▶ Task to carry out:
Note each line of the entries that includes "Policy". Then copy those lines.

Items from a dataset
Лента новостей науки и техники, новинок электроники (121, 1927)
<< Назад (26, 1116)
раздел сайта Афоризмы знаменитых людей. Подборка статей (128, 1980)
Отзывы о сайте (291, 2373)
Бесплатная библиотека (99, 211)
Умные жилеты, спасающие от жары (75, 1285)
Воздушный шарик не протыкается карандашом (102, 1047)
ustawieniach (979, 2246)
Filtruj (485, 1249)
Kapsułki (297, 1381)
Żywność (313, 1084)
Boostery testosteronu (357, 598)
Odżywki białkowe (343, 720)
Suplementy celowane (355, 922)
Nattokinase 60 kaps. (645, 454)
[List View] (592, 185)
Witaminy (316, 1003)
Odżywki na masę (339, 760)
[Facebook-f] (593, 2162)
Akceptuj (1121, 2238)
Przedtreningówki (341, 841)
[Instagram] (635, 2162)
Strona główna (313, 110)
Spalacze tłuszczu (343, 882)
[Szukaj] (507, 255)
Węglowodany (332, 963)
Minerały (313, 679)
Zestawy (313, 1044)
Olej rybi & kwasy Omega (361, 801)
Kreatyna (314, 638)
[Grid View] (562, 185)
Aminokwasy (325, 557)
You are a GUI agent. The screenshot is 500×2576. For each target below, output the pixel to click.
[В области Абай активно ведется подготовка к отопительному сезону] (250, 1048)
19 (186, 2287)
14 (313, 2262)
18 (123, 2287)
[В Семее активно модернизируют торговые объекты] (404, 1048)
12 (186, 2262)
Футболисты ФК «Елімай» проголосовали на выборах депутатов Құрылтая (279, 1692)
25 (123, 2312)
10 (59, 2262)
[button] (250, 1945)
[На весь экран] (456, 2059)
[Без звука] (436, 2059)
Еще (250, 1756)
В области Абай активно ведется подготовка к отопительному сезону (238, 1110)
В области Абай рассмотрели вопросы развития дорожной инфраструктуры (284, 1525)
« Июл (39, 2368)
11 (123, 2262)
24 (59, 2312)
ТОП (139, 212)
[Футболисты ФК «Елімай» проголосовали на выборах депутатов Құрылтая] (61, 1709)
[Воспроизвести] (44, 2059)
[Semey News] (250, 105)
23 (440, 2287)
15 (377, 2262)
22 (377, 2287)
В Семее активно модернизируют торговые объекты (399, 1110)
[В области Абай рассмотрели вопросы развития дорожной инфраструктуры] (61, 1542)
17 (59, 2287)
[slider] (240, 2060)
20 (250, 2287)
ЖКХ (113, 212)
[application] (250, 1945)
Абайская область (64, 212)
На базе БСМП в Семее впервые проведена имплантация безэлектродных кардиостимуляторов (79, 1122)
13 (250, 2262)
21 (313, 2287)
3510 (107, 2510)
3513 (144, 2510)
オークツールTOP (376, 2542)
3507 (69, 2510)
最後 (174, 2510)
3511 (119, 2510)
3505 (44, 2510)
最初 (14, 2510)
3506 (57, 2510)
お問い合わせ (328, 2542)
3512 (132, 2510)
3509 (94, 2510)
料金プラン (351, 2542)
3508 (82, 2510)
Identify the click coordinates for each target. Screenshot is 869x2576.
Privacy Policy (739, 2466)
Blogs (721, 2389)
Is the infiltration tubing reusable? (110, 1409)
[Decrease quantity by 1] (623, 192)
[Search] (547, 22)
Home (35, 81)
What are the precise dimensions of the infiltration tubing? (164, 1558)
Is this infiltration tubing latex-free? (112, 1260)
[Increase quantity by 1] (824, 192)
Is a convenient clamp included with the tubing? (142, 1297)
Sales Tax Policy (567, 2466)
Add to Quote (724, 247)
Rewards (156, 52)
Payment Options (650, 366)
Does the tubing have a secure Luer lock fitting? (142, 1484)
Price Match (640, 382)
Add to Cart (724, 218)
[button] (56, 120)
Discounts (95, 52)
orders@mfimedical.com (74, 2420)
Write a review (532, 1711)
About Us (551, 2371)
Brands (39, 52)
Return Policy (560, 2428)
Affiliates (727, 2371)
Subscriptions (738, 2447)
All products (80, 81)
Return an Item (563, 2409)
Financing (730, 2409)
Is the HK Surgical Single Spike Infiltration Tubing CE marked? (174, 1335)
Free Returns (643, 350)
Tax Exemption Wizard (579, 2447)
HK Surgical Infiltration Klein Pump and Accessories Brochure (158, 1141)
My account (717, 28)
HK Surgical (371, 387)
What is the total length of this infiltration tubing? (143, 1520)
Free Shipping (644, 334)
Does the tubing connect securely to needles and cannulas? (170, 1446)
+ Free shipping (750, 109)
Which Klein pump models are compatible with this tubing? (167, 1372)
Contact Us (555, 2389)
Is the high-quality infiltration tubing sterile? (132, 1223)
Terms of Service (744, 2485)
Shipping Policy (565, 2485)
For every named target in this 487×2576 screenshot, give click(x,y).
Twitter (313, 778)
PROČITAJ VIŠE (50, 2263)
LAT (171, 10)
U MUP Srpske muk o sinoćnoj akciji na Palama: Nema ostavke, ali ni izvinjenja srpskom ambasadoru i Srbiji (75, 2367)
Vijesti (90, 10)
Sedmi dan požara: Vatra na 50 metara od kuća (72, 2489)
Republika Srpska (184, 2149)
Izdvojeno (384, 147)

▶ Answer below:
Privacy Policy (739, 2466)
Sales Tax Policy (567, 2466)
Return Policy (560, 2428)
Shipping Policy (565, 2485)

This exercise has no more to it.